C’est certain ! En fait, ce qui est dur à vivre, c’était de voir certains coureurs passer alors que, dans ma tête, j’étais aussi fort qu’eux. Il y a plein d’exemples : Théo Delacroix, Alexis Renard, Anthony Jullien… Et d’autres ! Tous ces mecs-là sont de bons coureurs, qui méritent d’être chez les pros. Mais sans dénigrer qui que ce soit, bien loin de là, j’avais le sentiment de mériter, moi aussi, ma place chez les pros. J’insiste mais c’était vraiment dur à vivre. Surtout que j’avais conscience que je perdais du temps, contrairement à eux. Quand je vois l’évolution d’un mec comme Alexys Brunel… Il était déjà plus fort que moi avant, quand on courait ensemble, mais maintenant, je suis à des années lumières de son niveau ! C’était hyper frustrant de voir ce fossé se creuser petit à petit. Des gars comme Mathieu Burgaudeau, comme Jason (Tesson)... Ils me disaient qu’ils espéraient me voir les rejoindre chez les pros et moi, je sentais que ça m’échappait. Et finalement, grâce à Auber, je suis là.

Qu’attends-tu de cette saison en tant que néo-pro ?
Découvrir, apprendre, m’améliorer physiquement. J’ai hâte de commencer ! Je suis content de mon intégration dans l’équipe. Je pense avoir bien travaillé cet hiver. Ça ne veut pas dire que ça va être incroyable (sourire). Je sais très bien que ça va être très dur, mais j’ai mis les chances de mon côté.

Tu seras très vite dans le grand bain en février !

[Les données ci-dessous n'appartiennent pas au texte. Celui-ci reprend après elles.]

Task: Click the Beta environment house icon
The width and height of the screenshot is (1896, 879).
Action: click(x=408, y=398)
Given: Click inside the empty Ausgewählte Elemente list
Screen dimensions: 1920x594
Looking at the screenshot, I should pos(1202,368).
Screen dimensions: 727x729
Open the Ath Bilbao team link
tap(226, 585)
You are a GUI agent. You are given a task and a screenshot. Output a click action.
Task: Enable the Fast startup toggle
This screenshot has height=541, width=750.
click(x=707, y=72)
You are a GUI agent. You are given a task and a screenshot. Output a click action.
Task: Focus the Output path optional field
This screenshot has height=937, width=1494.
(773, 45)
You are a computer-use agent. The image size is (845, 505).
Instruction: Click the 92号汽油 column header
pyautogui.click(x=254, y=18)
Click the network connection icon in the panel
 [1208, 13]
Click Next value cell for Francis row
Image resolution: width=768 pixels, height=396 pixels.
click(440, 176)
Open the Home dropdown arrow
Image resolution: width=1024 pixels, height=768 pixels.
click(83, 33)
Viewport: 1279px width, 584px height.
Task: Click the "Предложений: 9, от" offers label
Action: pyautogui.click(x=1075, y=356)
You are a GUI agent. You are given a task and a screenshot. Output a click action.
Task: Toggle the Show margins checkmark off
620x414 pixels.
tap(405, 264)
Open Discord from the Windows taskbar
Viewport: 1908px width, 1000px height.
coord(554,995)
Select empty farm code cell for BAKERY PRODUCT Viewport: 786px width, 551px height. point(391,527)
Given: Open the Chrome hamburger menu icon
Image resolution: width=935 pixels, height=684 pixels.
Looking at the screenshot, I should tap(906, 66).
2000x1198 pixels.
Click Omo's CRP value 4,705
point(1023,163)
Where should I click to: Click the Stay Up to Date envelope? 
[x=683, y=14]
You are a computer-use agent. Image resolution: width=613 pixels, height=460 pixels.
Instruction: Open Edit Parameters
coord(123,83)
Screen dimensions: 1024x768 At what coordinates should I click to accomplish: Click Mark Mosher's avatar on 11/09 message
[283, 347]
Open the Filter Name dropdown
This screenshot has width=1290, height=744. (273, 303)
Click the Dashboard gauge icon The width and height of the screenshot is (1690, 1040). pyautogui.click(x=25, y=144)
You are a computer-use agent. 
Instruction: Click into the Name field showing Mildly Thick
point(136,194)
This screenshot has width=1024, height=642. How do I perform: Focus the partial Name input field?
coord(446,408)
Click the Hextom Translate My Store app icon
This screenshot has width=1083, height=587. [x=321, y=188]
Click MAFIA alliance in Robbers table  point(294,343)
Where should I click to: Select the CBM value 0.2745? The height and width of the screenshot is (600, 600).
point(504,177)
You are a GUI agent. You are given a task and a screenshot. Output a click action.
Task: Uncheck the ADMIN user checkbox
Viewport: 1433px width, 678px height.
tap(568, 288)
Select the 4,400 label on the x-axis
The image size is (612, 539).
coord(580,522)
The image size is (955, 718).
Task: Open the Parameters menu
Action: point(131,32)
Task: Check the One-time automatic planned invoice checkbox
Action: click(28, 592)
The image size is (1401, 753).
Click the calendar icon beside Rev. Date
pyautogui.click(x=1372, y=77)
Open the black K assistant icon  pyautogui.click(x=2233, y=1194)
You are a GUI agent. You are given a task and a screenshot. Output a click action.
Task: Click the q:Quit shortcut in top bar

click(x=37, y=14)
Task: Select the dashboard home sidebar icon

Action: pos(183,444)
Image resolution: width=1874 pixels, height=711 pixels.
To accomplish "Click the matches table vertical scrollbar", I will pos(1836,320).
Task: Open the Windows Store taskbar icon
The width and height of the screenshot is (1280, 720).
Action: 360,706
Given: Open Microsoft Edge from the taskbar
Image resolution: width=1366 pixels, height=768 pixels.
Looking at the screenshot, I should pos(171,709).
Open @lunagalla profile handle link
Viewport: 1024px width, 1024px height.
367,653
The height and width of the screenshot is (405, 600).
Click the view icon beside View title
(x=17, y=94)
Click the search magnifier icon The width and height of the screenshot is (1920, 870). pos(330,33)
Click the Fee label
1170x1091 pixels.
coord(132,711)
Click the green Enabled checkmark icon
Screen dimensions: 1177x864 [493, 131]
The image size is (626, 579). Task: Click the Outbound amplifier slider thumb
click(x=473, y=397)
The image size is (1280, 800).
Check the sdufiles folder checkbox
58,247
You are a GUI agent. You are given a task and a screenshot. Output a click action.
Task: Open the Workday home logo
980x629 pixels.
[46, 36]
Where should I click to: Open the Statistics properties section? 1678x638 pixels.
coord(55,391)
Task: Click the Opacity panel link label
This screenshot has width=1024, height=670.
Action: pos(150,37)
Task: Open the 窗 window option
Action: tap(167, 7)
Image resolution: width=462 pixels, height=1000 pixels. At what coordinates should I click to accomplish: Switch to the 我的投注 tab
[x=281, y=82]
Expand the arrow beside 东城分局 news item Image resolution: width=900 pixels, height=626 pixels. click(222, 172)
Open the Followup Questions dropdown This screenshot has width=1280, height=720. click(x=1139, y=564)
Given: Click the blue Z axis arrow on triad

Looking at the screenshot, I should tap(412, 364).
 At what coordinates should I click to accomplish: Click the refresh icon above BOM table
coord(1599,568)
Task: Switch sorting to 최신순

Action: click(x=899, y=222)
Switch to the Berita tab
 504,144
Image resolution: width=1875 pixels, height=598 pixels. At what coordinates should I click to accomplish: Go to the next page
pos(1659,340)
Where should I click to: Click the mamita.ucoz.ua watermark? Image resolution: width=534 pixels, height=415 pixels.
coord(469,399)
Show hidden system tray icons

J’ai la chance de côtoyer et d’entendre pas mal de monde à ce sujet. Le mois de février, c’est un gros morceau. Tout le monde arrive déjà prêt physiquement, ce sera très dur. Les profils ne sont pas forcément ceux qui me conviennent le mieux. J’ai conscience que ce sera compliqué mais ce sera aussi l’occasion de progresser et de faire du volume, en espérant être opérationnel sur le reste de la saison. Je veux m’améliorer partout. Forcément, de par mon profil, je ne suis pas à l’aise en montagne. Et je ne suis pas du tout un sprinteur. Mes axes de travail, c’est de m’améliorer dans ces domaines, en essayant surtout de mieux passer les bosses, même si je ne gagnerai jamais en haut du Tourmalet. Mais je me dois de tenir dans les bosses pour aider mes coéquipiers dans le final des courses. Ce sera ma mission première.